In Lipset’s formulation, effectiveness didn’t confer legitimacy on a government. Effectiveness helped a government stay in power without it. The whole idea of “performance legitimacy” is nothing more than “effectiveness” with a little extra dignity. Writing in the shadow of the Holocaust, Lipset couldn’t very well have said that Nazi rule was legitimated by Germany’s strong economic performance in the 1930s—even if, for many admirers of Germany at the time, it was. But with the passage of time, legitimacy became a less loaded word. Cold Warriors thought Soviet rule illegitimate in occupied countries like Hungary and Czechoslovakia, but perhaps less so in Russia itself. In the era of decolonization, many developing countries established quite unsavory forms of government, but it may have seemed disrespectful (or even racist) to question their legitimacy. Performance legitimacy was a way to let non-Western dictatorships off the democratic hook, so long as they delivered the goods.

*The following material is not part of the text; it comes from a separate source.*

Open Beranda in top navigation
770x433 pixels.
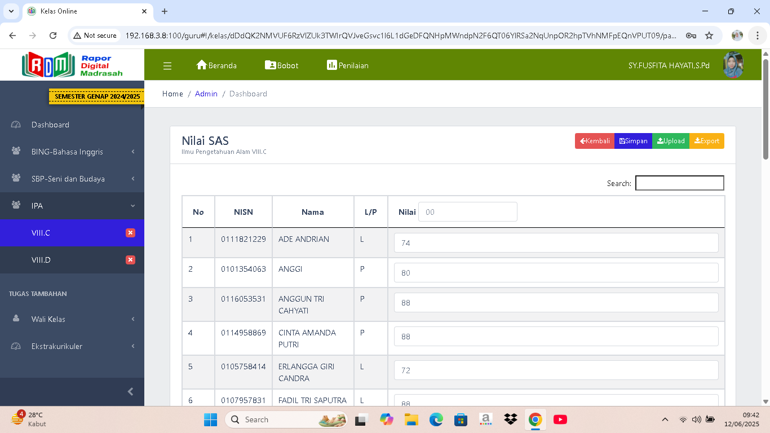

Reeling from the 1989 challenge in Tiananmen Square and desperate to restore its legitimacy in the eyes of the world, the CCP of the 1990s was ripe for the idea. It went after performance legitimacy with a vengeance. It even turned the idea on its own people. By the early 2000s, it was becoming increasingly difficult to inspire patriotism by trotting out ninety-year-old veterans of the Long March, and appeals to Marxism-Leninism were clearly farcical. The CCP needed something new, and it found it in the 2008 Beijing Olympics, the 2010 Shanghai Expo and endless economic growth. Perhaps egged on by Nobel Prize-winning economist Robert Fogel’s 2007 prediction that, by 2040, China would reach a GDP per capita of $85,000—and that was $85,000 in year 2000 dollars, equivalent to $127,000 today—China’s leader Hu Jintao wrote the goal of “building a moderately prosperous society” right into the CCP constitution. It remains there to this day.